WWDC 2005 Keynote Revisited

As everyone on the planet and their mother knows by now, Apple is officially stopping the use of PowerPC chips and will phase them out over the next 2 years. They will be going with the 800lb Gorilla of the Chip Market: Intel.

Some people, OK, a lot of people on their blogs have questioned this move, but here’s my take on it. Just to let you know, I am an Eclipse on Mac programmer by day and a Cocoa on Mac programmer by night. I use a PowerBook G4 mainly and I’ve got a Mac mini and a decommissioned generic Pentium II at home. And I’ve seen change…

…But this was huge.

When I walked into the room where the Keynote was, there were speakers blaring and it seemed more like a concert than a conference. U2 and all the techno from the iPod ads was shaking the room. Everything seemed larger than life. There were ushers trying to find room for everyone and I got a seat about 10 rows back, all the way to the right. The lighting was top notch, with big glowing Apple logos floating above the stage.

So Steve Jobs steps out and the crowd goes crazy. Some guy yells out “Steve, we love you!” I’m guessing if Steve were to jump out in the crowd, he could probably surf it. But he seemed to have something on his mind. And we had something on our mind. We had seen the TV crews outside and all the rumors and news reports over the weekend. Honestly, I think most of us wanted it not to be true.

Steve went over how the user base was growing, the retail stores were growing (with a great little movie about it), how the developer base was growing, how attendance at WWDC was the highest in a decade, and how iPod and iTunes is this huge digital music juggernaut. So we were pretty pumped. There was going to be 2 million copies of Tiger shipped soon. I thought about how Spotlight was a partial fulfillment of Jef Raskin’s dream to not have to remember where you put a file or what you named it.

Then the bomb dropped.

It seemed like time was standing still. Or that the all the air had gone out of the room. It was surreal. But it was true. Steve gave the official answer that the performance per watt projected into the future spelled the effective end of the AIM alliance. (That was Apple, IBM, and Motorola.) Basically, by mid 2006, Intel would be over 4 times as powerful as the PowerPC chips per watt. This seems like a huge difference especially as more people buy laptops instead of desktops. We’re still waiting on the dual 3.0Ghz G5 desktop and the PowerBook G5. And not being able to deliver those were two big straws on a camel that was straining to stand.

You might think that this seems like a bad move because there will be a lot of volume in the Power line soon. Yes, Sony, Microsoft, and Nintendo all run Power, but they are all customized versions of Power. So PowerPC wouldn’t get all the volume from the game consoles because they are effectively four different lines of chips: one for Apple, one for Sony, one for Microsoft, one for Nintendo. This is all good for IBM chip manufacturing, but it wouldn’t have helped Apple.

After the initial shock came some comforting news: Apple had a plan B all along.

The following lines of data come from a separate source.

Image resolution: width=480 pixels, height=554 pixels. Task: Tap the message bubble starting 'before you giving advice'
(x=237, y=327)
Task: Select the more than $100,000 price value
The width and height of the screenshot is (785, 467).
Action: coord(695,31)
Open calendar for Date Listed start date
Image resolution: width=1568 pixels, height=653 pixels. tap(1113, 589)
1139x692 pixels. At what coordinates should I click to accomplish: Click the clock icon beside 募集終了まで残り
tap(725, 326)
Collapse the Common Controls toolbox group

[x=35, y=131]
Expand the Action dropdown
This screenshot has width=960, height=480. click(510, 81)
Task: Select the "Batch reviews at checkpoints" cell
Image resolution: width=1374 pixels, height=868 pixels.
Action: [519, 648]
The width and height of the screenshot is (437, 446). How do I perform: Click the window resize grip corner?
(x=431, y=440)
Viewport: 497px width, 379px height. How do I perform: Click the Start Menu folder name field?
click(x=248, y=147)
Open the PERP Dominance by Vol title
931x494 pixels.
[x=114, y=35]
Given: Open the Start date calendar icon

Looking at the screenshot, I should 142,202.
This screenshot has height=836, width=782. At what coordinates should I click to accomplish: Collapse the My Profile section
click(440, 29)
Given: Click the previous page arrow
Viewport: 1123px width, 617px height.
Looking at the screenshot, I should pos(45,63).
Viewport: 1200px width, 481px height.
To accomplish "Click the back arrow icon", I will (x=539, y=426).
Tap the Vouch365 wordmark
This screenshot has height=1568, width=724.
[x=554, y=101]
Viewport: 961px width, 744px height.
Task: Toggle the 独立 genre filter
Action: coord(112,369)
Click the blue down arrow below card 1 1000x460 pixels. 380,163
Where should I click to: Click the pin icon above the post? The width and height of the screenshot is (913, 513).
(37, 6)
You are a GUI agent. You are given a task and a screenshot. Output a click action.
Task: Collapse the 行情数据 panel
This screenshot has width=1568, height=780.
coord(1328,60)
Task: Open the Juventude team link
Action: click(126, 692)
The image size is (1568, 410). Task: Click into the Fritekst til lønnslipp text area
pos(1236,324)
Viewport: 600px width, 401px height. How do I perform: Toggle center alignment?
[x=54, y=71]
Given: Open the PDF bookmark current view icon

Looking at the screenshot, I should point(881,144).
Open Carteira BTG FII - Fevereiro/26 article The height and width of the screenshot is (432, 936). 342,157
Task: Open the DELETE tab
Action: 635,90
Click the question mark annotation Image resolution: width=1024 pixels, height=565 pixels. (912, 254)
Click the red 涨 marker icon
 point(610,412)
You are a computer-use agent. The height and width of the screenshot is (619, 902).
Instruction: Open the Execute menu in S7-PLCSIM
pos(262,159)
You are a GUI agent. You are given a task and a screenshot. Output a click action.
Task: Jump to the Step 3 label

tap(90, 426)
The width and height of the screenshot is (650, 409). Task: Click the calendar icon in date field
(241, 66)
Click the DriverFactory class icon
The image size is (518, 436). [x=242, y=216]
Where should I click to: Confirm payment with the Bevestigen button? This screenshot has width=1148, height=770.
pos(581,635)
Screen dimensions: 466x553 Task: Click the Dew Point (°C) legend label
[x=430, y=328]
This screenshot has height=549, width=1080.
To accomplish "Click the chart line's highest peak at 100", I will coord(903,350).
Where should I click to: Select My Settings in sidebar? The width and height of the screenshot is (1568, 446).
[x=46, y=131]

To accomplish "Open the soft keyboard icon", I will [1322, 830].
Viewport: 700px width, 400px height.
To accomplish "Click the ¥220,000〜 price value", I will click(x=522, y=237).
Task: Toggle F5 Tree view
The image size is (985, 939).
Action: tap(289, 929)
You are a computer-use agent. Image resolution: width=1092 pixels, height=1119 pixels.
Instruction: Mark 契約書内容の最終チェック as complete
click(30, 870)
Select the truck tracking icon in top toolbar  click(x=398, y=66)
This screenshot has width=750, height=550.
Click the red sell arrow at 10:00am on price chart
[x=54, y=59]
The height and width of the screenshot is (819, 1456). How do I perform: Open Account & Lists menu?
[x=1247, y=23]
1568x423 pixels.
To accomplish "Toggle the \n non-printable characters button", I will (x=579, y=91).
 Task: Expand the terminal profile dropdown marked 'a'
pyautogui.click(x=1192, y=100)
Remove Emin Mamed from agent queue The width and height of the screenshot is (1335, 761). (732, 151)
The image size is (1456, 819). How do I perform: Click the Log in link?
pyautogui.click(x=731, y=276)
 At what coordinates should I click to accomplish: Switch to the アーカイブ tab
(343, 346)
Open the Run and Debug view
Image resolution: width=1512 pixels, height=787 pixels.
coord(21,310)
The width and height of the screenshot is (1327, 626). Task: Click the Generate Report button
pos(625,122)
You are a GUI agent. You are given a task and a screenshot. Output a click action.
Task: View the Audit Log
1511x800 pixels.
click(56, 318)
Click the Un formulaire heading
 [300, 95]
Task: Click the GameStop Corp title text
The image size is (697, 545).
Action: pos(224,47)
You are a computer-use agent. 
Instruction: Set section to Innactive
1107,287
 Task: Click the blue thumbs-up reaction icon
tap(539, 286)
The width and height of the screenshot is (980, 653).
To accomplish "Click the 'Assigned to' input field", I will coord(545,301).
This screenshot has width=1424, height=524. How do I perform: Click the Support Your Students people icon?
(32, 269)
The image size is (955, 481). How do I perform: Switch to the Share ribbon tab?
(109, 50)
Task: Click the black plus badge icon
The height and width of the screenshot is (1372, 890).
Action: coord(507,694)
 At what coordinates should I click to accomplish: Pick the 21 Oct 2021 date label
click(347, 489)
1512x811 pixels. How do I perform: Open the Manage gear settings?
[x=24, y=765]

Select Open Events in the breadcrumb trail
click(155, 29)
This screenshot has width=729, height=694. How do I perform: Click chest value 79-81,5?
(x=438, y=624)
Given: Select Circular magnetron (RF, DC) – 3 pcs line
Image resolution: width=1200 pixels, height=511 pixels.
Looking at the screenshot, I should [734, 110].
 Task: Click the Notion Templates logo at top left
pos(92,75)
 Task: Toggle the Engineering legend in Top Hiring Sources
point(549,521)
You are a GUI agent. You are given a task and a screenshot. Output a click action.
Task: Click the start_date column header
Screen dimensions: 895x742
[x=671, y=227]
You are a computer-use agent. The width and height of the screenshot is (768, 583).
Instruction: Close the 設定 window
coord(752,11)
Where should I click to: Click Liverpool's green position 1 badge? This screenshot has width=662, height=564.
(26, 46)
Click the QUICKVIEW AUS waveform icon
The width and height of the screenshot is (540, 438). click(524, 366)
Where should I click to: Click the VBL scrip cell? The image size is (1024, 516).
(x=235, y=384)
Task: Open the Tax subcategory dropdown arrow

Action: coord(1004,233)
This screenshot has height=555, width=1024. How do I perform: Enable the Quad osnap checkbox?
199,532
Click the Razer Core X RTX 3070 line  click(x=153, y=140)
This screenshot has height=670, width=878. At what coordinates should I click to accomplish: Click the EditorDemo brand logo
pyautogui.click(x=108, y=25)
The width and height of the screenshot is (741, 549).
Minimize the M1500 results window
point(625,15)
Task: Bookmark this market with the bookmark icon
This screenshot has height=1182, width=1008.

I think they got this from NeXT, which had ported OpenStep to a variety of platforms. Apple had been running OS X on Intel for the past 5 years (which is when OS X came out.) I wonder if they have it running on any other platforms.

Then came the big surprise ending: Steve had been running his presentation on a copy of OS X on a Pentium 4 the entire time!

OK, so what does that mean for us Mac developers?

Well, a lot of us won’t have to do much. Java programmers won’t have to do anything. I guess Eclipse will port over SWT to OS X/Intel. Even if it doesn’t, there is a PPC to Intel translator built into OS X/Intel called Rosetta. It reminded me of HotSpot and it seemed quite good.

Cocoa programmers will have to get Xcode 2.1, upgrade their project, set a flag to compile for both PPC and Intel, recompile, and deploy their new Universal binary which contains both executables. Pretty simple.

There’ll be plenty of time to do this, since Apple isn’t scheduled to ship Mac/Intel computers until around this time next year.

On a personal level, this is on one hand exciting and nerve-tingling, but on the other hand, no big deal. I’ve been through a lot of different transitions, at the language level (Smalltalk -> Java), at the OS level (too many to count), and at the hardware level (I’ve had a Timex Sinclair, a PCjr, a Mac, an Amiga, a 10th Anniversary Gateway, several custom built-PCs and now the PowerBook and Mac mini.) I think this will be smoother than the rest, because the OS, language, and frameworks will stay stable, and only parts of the hardware will change.